An HDBB-based fluorescent probe for the sensitive detection of human serum albumin.

Abstract

The detection of human serum albumin (HSA) in bodily fluids is of great significance in the biomedical area because HSA in bodily fluids is commonly used as a biomarker for the early diagnosis of diseases. To detect HSA, we employed HDBB, 4,4'-(hydrazine-1,2-diylidene bis(methanylylidene)) bis(3-hydroxybenzoic acid), as a fluorescent probe with a large Stokes shift. HDBB had obvious excited state intramolecular proton transfer (ESIPT) and aggregation-induced emission (AIE) features. We elucidated the ESIPT characteristics of HDBB through the DFT approach. We also performed a molecular docking simulation between HDBB and HSA, showing that HDBB primarily bonded to HSA via hydrophobic force and hydrogen bonds.
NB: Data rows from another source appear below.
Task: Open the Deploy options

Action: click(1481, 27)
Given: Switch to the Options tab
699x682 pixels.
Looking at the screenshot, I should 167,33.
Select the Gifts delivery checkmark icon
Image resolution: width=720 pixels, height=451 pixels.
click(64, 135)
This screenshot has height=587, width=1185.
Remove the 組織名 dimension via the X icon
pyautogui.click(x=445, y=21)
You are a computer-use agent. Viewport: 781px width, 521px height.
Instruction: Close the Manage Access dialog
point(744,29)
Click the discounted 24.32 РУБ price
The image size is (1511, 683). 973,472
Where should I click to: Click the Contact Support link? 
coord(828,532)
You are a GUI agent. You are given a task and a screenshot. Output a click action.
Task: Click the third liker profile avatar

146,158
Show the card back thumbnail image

The FL intensities of HDBB with HSA concentrations had a linear range of 0.01-0.2 mg mL-1 (R2 = 0.9995), and the LOD was 1.104 μg mL-1. We also used the probe to detect HSA in urine, with spiked recoveries of 98.10-105.33%. Given its high selectivity and feasible synthesis, HDBB has potential applications in detecting HSA in real biological systems.